Document text =
More specifically, in the standby state, the power receiving portion 24 can charge the battery 22 when the power receiving portion 24 is receiving power supply by radio. Furthermore, in the standby state, the communication I/F 23 enters an operable state in a predetermined cycle under control of the communication controlling portion 21, and the communication controlling portion 21 can execute reception of setting information and a process for storing the setting information in the memory 21 a or a process for updating the setting information in the memory 21 a.
The operating state is, in FIG. 1, the state of the wireless endoscope 11 the power source switch (not shown) of which has been turned on. The radio communication portion 26, the controlling portion 27, the illuminating portion 28 and the image pickup portion 29 are driven, and an image signal of an endoscopic image can be transmitted to the processor 12 by radio by the radio communication portion 26. Therefore, the processor 12 displays the endoscopic image on the monitor 13, and the wireless endoscope 11 is in a state of being usable in a surgical operation or the like.
That is, the wireless endoscopes 11 and 15 can be in the two states, that is, the operating state and the standby state. When in the operating state, each wireless endoscope can transmit an image signal obtained by the wireless endoscope to the processor 12 from the radio communication portion 26 by radio communication.
Setting information is transmitted from the processor 12 to a wireless endoscope that is in the standby state different from the operating state. In the standby state, each of the wireless endoscopes can receive the setting information from the communication I/F 34 to the communication I/F 23 by radio (or wiredly as described later).
Therefore, in the standby state, though processes for charging the battery 22, receiving setting information and the like are executable, the radio communication portion 26 for radio communication of an image signal of an endoscopic image and the image pickup portion and the illuminating portion for acquiring an endoscopic image are not driven. In the operating state, the radio communication portion 26 for radio communication of an image signal of an endoscopic image, the controlling portion 27, and the illuminating portion 28 and the image pickup portion 29 for acquiring an endoscopic image are driven. Furthermore, in the operating state, setting information about the wireless endoscope 11 is transmitted to the processor 12 via the radio communication portion 26.
FIG. 6 is a flowchart showing an example of a flow of an operation of the wireless endoscope when the power source of the wireless endoscope is turned on, and the wireless endoscope enters the operating state. Here, description will be made on a case where the power source switch of the wireless endoscope 11 is turned on.
When the wireless endoscope 11 is used for the first time, a process for establishing a radio link with the processor 12 is performed when the power source switch is turned on (step (hereinafter abbreviated as S) 1).
When the wireless endoscope 11 is used, the power source switch of the processor 12 is also turned on, and the processor 12 executes a process for radio connection with the wireless endoscope 11I. Therefore, the wireless endoscope 11 can establish a radio link by the radio connection process of the processor 12. By the radio link being established, a radio channel to be used is decided, and radio channel information is stored in the memory 21 a as one piece of setting information. The radio channel information is information about a channel selected from among a plurality of channels for radio communication between the wireless endoscope 11 and the processor 12.

Brief 1 = In the wireless endoscope text, what does the radio channel information describe?
Brief 2 = List every portion of the wireless endoscope that the wireless endoscope text says is driven in the operating state.
Brief 3 = Continue the wireless endoscope text, picking up right after its final sentence.

Stored data =
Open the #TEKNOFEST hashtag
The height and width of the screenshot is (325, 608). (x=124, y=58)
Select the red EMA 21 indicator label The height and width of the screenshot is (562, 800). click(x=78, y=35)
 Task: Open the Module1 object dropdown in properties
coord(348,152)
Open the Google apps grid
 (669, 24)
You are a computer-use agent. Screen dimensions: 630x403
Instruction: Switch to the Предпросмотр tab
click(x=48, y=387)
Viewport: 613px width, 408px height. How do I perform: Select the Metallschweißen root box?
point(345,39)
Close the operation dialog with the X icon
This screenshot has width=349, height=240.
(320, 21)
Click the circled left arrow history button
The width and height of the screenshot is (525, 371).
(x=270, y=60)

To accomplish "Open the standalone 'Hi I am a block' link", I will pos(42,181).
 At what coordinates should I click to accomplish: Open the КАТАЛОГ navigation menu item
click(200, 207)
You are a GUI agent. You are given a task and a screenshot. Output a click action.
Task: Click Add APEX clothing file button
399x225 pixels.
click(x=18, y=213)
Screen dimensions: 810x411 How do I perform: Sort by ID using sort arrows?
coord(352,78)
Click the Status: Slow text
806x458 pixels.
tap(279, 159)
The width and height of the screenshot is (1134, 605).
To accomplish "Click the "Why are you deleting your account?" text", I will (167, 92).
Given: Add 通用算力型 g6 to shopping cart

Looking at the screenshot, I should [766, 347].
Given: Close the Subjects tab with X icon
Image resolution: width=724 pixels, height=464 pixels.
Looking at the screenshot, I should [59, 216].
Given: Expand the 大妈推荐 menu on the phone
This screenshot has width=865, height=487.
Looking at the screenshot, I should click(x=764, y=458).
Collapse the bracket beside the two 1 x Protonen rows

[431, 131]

Answer space 1 = It describes a channel selected from among a plurality of channels for radio communication between the wireless endoscope 11 and the processor 12.

Answer space 2 = The radio communication portion 26, the controlling portion 27, the illuminating portion 28, and the image pickup portion 29.

Answer space 3 =
Next, various settings are made by the surgeon, and the controlling portion 27 executes a setting process for the various settings (S2).
The various settings include settings for operation conditions of the wireless endoscope 11, such as settings of allocation of functions to the various operation buttons 27 a provided on the operation portion 11 b, and setting of operation conditions of the endoscope system 1, such as setting of an observation mode such as a normal light observation mode or a special light observation mode, image processing related settings such as highlight setting, color mode setting and image quality setting.
In the setting process of S2, set setting information is written to the memory 21 a and stored.
After the setting process, the controlling portion 27 executes a setting information transmission process for transmitting the various pieces of setting information set at S2 to the processor 12 together with the radio channel information via the radio communication portion 26 (S3).
Note that though, in the present embodiment, the various settings of S1 are made in the wireless endoscope 11 using the various operation buttons provided on the operation portion 11 b, all or a part of the various settings of S1 may be made on the operation panel of the processor 12, and setting information about the settings may be transmitted from the processor 12 to the wireless endoscope 11 via the radio communication portions 32 and 26.
Therefore, the setting information set at S2 is held in the memory 21 a of the communication controlling portion 21 of the wireless endoscope 11 and is also held in the memory 31 a of the controlling portion 31 of the processor 12.
After transmission of the setting information, the wireless endoscope 11 enters a state enabling observation and the like, and the controlling portion 27 executes an observation operation process (S4).
At the time of performing an observation operation, the controlling portion 27 drives the illuminating portion 28 and the image pickup portion 29, generates an image signal of an endoscopic image from a video signal obtained by the image pickup portion 29 and transmits the image signal to the processor 12 via the radio communication portion 26.
During the observation operation, the controlling portion 27 judges whether the surgeon has changed settings or not (S5).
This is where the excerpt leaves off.